Something moved with lethal speed into the chamber.

Though he may have just forsaken his life as a murderer, Kanatuk’s muscles were still tuned for assassination, and he had thrown up an arm and pulled out a second, hidden dagger, which was driven upward into the throat of his attacker as two powerful arms came for him. His strike did not bear blood, but a spicy dust, and he was forcefully batted to his rump by a creature much stronger than he was.

“No! Vortigern! No!” implored Morigan, jumping up.

The dead man, empowered by nekromantic vigor, had shattered the door and rushed across the room as Caenith might. A hooded figure, whose wisps of brown hair and frowning face identified her as Mouse, peeked into the room while hanging off the splintered remains of the entrance. She slipped in as Vortigern extracted the weapon in his neck and calmly examined the scenario, from the body to the unmasked servant of the Broker.

“I see that you weren’t in need of rescue,” said Mouse. “You certainly know how to charm a man. Impressive.”

“I am grateful that you came,” Morigan said. She hadn’t expected to see Mouse again.

Kings know I’m not going to drop a woman who can poke about in people’s heads and convince them to do any sort of madness. What a dear friend you are, Morigan. At least until Menos is behind us
. “I promised you that we would part ways once we were out of this,” said Mouse. “And we’re not out yet. I have a safe house, with money and papers. We should head there before we try our luck at escaping the Iron Wall.”

Kanatuk stood. “We must move quickly before the avenues I know are closed to us.”

Vortigern cleared his throat. “Can he be trusted?”

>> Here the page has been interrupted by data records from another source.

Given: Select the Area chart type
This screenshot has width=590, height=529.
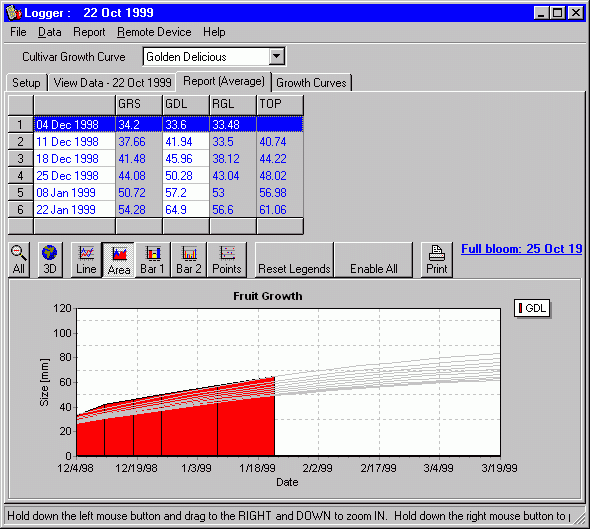Looking at the screenshot, I should pos(119,260).
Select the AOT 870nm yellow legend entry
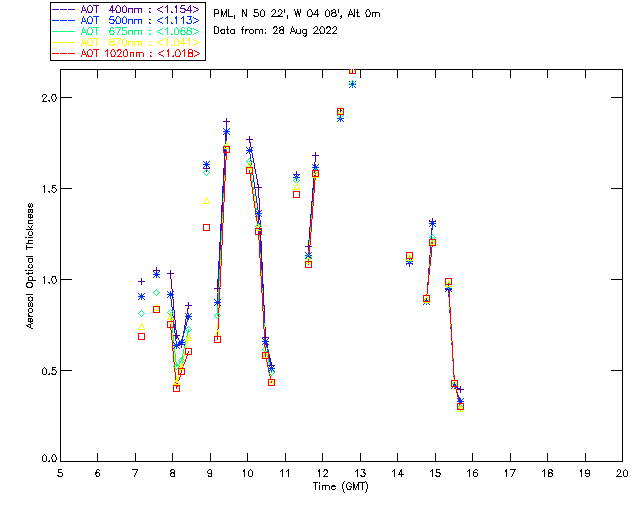 pos(127,42)
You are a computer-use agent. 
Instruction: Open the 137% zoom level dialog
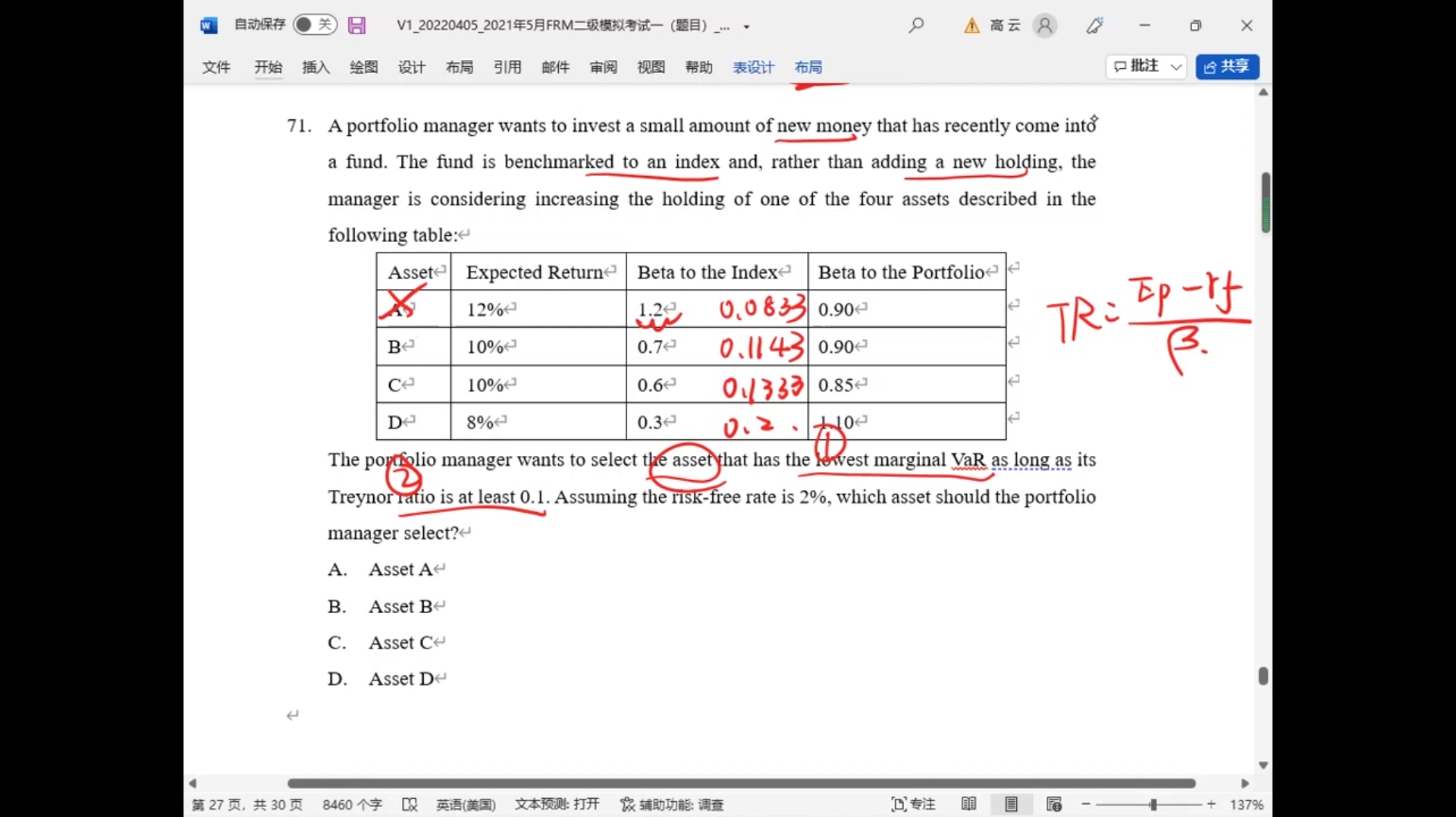point(1246,804)
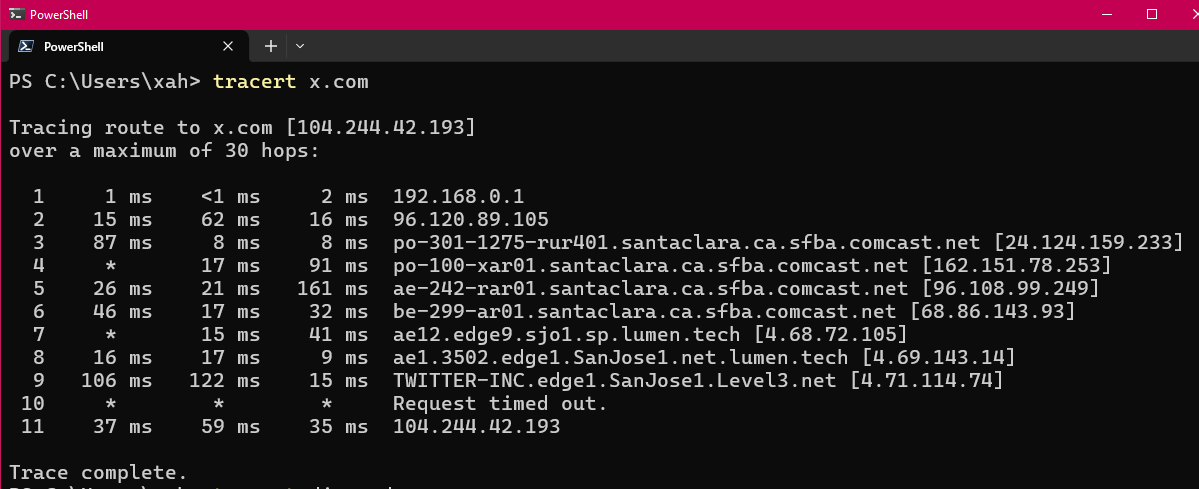
Task: Click the ae12.edge9.sjo1.sp.lumen.tech hostname
Action: 566,334
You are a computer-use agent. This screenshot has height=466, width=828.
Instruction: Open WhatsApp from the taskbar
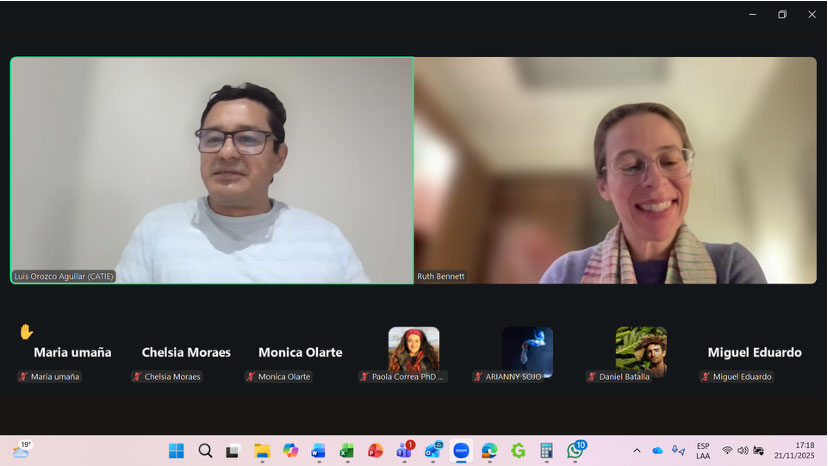click(x=575, y=451)
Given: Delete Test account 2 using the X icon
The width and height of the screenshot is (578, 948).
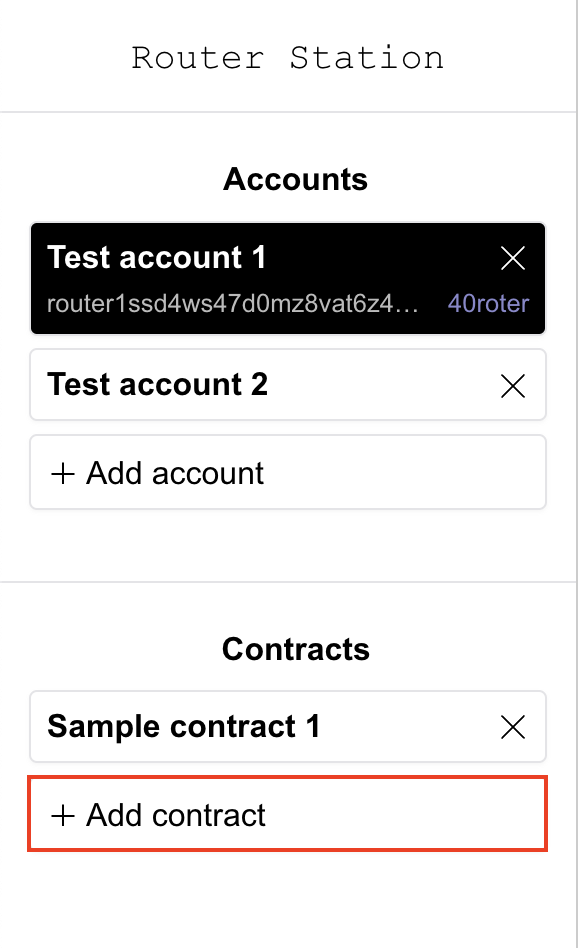Looking at the screenshot, I should point(513,386).
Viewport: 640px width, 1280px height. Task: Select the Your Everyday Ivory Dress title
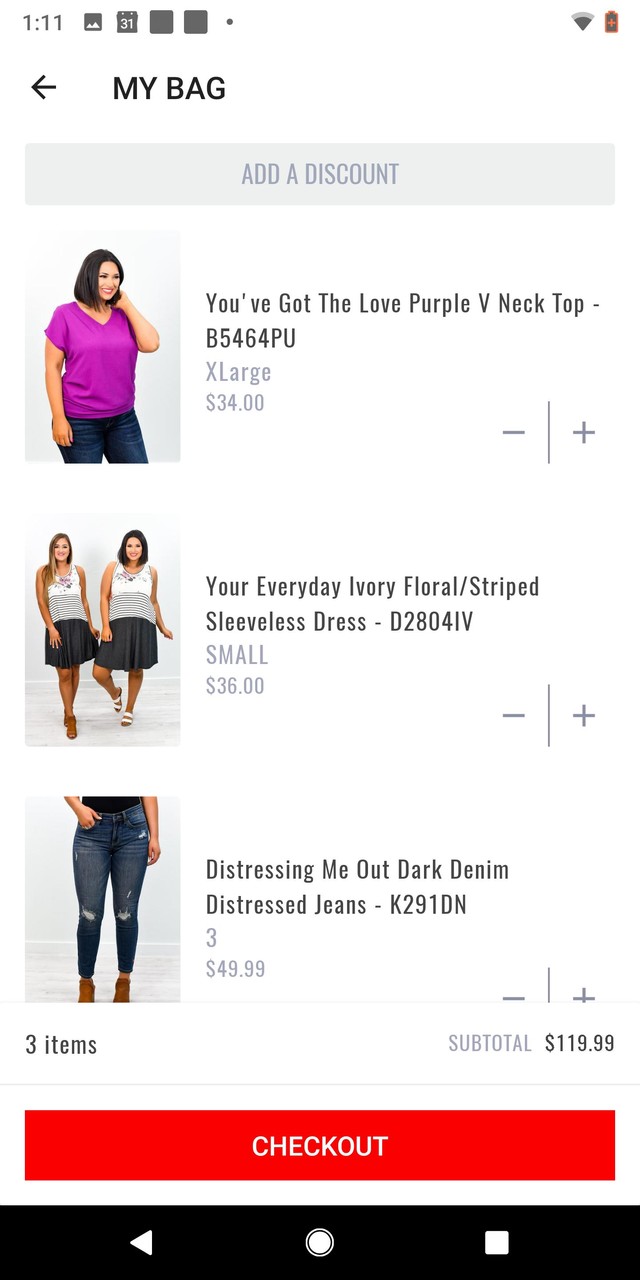tap(372, 603)
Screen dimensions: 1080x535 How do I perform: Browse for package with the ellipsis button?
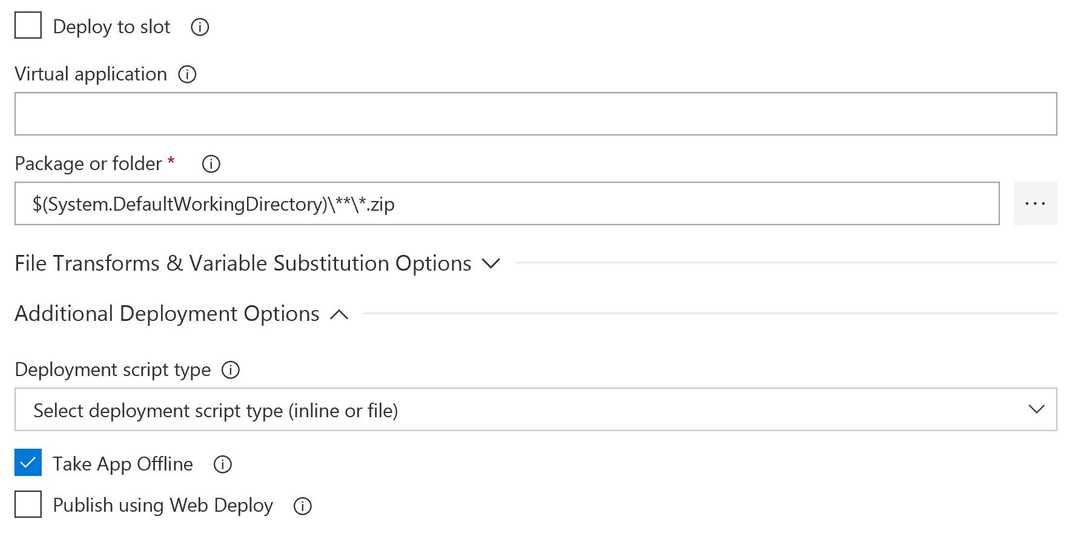pyautogui.click(x=1035, y=203)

“Yes, as much as you,” declared Morigan.

The two men eyed each other uneasily, and Vortigern cautiously handed Kanatuk back his weapon. Vortigern guided them down servants’ passages and across dusty wings. Admittedly, Morigan had not spent much time with the dead man, yet she felt qualified enough to say that he was different, closer to the noble master she had known in her visions and not a specter without a past. Not a soul among them dared speak, for it was inevitable that they would be discovered as missing, and the slightest whisper might betray them. Sorren’s neglect of his estate aided in their stealth, for much of the manor was untended and cobwebbed, ruled by spiders and faded memories. A mirror of this past caught Morigan as they raced down an abandoned corridor: a picture of Lenora—or Mouse wearing a curled wig—lay amid covered furniture. The image was torn as if in angry passion, and Morigan knew by whom. Seeing the painting raised questions about their current flight. Since they could not speak, she sent her bees into Mouse’s head.